JAKARTA - Pemerintah mulai menyosialisasikan penggunaan angkutan petikemas dengan kereta api rute Gedebage-Tanjung Priok kepada para asosiasi pengguna jasa baik maritim, logistik maupun perdagangan.
Ketua Asosiasi Pertekstilan Indonesia Ade Sudrajat mengatakan, untuk mengubah paradigma pengusaha tentu tidak semudah membalikkan tangan.
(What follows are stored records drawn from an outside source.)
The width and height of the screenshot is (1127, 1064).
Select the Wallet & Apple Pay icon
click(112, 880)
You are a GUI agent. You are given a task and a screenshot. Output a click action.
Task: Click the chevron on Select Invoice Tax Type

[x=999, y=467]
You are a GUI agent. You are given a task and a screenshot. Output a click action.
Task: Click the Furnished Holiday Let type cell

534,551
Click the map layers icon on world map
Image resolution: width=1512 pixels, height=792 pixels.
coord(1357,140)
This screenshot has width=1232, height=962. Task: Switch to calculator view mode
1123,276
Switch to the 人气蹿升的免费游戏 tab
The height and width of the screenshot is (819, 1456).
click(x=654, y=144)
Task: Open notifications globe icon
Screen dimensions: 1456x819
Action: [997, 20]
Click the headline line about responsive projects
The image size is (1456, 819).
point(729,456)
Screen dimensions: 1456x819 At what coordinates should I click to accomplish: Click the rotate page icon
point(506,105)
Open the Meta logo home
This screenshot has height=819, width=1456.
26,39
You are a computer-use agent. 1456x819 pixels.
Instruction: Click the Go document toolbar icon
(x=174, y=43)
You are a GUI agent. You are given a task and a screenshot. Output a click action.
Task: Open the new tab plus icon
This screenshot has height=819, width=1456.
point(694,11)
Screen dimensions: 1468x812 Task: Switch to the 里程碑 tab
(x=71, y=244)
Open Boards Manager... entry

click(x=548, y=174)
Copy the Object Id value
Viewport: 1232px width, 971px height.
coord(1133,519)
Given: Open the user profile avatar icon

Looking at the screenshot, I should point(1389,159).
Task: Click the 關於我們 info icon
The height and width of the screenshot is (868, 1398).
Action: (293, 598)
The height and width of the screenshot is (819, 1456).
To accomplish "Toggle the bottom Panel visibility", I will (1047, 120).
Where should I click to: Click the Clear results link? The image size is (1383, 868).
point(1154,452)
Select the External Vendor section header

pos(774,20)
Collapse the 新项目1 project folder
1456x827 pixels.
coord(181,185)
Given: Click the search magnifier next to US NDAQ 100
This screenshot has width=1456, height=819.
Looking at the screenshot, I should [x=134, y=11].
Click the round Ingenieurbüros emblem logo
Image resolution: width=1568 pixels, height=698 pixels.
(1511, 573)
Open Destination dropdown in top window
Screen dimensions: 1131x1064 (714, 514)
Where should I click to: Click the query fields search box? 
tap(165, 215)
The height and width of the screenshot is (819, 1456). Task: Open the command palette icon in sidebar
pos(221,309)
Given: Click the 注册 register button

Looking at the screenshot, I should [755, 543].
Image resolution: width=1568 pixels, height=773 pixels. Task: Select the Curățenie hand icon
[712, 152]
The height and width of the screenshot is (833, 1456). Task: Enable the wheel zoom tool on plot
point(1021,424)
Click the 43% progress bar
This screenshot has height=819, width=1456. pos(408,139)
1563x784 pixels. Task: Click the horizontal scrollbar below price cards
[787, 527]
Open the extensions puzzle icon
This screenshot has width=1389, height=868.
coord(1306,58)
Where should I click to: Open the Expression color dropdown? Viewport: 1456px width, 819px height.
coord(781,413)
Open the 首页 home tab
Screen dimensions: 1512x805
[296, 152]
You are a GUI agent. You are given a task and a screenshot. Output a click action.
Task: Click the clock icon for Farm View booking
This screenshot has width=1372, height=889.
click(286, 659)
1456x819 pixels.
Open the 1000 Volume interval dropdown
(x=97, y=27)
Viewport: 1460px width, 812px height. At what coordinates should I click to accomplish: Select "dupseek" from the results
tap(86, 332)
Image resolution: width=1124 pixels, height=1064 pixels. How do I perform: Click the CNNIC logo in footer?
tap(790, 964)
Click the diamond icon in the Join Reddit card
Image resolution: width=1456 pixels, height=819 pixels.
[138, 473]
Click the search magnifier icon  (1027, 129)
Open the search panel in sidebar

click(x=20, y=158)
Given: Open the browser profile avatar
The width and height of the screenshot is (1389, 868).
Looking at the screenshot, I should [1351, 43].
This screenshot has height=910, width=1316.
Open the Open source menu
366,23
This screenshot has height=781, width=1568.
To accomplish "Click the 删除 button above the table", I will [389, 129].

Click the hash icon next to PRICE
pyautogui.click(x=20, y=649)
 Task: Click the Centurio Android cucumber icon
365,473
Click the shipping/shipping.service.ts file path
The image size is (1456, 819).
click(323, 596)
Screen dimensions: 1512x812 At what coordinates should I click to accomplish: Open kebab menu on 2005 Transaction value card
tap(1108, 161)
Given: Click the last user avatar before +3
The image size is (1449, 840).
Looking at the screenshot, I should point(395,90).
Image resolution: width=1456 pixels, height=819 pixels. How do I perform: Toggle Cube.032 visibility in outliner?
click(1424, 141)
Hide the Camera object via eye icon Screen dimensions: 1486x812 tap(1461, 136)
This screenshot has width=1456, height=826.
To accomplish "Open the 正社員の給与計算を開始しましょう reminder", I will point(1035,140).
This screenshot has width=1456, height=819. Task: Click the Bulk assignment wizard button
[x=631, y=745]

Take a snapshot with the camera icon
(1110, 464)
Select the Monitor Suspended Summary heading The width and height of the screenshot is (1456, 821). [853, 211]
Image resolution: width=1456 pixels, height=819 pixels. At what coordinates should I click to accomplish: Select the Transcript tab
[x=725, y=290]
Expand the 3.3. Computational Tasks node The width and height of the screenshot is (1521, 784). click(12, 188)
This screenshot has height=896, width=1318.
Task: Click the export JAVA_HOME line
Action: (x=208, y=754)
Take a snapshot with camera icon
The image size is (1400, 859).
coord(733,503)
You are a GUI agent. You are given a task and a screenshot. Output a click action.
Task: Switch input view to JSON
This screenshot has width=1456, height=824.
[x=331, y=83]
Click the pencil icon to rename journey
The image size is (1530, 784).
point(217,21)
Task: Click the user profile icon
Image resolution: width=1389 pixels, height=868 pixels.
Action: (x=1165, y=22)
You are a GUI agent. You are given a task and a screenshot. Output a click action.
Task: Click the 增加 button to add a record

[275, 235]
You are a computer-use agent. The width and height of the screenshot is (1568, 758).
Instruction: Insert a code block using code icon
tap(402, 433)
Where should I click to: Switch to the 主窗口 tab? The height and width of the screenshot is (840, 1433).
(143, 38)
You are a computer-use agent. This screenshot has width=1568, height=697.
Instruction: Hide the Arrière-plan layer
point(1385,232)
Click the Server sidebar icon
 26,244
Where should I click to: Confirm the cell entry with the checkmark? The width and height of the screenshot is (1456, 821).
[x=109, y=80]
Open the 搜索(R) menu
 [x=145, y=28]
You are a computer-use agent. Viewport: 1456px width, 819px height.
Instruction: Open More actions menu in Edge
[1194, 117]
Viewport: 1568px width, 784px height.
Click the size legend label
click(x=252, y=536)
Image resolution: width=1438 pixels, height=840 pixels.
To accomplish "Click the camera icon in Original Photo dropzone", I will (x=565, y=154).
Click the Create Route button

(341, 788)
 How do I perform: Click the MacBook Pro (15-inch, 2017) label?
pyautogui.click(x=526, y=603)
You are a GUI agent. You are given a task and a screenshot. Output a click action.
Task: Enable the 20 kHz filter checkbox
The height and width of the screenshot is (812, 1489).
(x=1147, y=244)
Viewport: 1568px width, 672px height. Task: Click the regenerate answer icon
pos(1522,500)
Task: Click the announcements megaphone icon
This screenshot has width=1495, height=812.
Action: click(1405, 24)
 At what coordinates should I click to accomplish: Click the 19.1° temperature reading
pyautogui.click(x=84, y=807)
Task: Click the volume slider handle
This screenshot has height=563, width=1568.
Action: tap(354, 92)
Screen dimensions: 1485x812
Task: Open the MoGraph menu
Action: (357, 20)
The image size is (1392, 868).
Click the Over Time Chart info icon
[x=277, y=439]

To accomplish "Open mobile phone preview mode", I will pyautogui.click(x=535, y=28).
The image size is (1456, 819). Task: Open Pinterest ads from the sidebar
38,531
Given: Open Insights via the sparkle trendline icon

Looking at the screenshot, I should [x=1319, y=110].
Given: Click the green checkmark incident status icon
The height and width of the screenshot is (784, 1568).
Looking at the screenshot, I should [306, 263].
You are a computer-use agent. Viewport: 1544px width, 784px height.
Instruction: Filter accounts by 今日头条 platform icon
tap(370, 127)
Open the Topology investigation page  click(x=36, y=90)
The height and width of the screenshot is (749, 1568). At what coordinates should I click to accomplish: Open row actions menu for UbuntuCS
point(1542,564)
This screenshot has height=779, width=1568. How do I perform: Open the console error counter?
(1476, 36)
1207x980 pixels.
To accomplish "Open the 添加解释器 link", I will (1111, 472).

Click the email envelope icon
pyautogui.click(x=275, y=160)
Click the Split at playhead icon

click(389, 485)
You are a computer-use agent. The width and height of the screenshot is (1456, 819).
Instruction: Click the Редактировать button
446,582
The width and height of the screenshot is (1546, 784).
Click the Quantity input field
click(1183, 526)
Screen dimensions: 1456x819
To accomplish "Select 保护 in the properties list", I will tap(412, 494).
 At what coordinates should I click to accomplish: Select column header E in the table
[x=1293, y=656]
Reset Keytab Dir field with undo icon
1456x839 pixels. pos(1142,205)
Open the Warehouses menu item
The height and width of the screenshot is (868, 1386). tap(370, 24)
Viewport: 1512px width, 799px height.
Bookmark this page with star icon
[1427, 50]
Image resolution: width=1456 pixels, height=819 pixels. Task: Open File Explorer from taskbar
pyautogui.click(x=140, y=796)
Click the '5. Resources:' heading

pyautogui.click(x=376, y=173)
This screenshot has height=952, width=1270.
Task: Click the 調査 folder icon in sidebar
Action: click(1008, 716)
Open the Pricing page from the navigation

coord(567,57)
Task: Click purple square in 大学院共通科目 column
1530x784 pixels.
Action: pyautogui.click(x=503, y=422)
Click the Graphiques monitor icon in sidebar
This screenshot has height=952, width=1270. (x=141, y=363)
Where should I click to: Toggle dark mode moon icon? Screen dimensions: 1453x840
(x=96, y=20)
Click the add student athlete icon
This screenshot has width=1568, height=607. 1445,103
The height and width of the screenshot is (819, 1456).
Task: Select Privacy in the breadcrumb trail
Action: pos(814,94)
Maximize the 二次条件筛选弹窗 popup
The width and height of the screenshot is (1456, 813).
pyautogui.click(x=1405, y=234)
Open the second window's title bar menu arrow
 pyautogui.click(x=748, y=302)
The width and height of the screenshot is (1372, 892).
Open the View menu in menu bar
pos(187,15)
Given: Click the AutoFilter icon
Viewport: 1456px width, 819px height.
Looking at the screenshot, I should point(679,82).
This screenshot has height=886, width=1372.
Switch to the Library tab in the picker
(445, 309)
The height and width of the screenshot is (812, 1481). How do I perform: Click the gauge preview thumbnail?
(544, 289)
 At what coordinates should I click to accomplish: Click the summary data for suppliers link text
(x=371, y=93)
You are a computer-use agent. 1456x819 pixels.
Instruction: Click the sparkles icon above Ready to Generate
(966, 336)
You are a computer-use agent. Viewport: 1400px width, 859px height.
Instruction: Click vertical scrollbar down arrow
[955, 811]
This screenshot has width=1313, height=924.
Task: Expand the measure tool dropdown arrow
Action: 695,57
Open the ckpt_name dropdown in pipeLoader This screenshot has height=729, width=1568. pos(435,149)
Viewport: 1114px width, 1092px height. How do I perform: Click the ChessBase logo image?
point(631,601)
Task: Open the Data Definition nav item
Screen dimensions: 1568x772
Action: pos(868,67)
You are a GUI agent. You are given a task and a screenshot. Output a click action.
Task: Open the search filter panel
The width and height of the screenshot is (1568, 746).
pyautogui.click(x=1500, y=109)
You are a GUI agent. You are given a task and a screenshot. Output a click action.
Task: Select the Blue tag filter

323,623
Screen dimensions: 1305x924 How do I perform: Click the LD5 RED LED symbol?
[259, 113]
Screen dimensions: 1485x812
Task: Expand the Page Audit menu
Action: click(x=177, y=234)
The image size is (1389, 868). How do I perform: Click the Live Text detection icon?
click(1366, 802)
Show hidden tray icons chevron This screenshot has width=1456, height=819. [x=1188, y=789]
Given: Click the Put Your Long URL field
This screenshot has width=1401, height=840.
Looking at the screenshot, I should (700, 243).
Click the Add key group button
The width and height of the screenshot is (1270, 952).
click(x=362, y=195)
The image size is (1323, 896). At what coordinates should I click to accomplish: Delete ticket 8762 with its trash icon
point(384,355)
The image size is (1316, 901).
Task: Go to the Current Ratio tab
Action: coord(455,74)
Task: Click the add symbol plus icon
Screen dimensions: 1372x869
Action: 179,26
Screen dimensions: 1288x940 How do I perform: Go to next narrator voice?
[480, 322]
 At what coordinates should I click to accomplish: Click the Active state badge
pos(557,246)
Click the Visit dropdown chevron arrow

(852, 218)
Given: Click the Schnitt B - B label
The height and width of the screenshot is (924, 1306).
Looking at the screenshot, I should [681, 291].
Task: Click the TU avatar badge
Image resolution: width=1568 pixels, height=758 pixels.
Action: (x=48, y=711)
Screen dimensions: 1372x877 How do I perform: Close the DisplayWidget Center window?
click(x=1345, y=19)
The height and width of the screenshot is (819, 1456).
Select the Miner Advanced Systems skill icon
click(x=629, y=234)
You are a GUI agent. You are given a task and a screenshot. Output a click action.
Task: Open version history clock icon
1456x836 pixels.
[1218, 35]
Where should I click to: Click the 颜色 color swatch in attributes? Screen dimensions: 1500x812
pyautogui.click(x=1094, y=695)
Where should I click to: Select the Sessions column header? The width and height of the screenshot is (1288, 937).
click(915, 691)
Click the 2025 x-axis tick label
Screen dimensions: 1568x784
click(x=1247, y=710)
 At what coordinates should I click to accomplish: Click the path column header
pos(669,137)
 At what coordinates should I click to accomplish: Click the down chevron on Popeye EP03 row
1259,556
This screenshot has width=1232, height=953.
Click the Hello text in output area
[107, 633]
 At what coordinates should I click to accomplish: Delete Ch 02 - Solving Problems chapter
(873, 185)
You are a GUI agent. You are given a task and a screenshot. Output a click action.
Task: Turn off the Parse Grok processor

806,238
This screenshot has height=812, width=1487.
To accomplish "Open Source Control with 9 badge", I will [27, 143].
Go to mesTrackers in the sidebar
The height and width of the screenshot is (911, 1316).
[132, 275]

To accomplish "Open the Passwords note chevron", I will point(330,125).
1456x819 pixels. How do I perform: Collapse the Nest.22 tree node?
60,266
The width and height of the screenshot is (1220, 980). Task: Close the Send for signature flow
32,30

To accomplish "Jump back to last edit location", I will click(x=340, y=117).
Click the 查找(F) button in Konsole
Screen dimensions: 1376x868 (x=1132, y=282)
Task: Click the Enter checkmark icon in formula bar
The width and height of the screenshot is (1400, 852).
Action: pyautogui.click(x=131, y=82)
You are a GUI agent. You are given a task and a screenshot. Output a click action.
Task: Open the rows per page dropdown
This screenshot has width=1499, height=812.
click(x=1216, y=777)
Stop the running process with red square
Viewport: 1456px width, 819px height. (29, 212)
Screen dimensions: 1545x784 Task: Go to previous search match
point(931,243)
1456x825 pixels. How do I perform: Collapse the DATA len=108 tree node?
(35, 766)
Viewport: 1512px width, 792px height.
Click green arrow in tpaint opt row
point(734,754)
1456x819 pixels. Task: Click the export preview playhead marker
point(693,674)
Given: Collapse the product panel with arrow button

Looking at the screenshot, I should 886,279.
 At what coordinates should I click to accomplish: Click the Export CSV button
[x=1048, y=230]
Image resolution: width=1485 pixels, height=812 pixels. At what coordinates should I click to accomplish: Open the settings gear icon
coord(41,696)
Karena paradigma pengusaha sudah nyaman menggunakan truk sebagai moda transportasi pendistribusian barang.
Akan tetapi, jika menggunakan truk ini maka pengusaha memiliki risiko yang tidak bisa dihitung seperti kecelakaan, mogok, hingga adanya kejadian kriminal seperti bajing loncat di tengah jalan.
"Itu semua kan unpredictable, so kalau kereta api jauh terhindar dari masalah-masalah itu," tuturnya di Terminal Petikemas JICT Tanjung Priok, Jakarta, Jumat (13/1/2017).
Sayangnya, jika menggunakan kereta api maka pengusaha tidak bisa mengambil barang di mana saja dan melakukan distribusi yang mudah. Selain itu, jika menggunakan kereta maka ada jumlah minimun yang harus diangkut.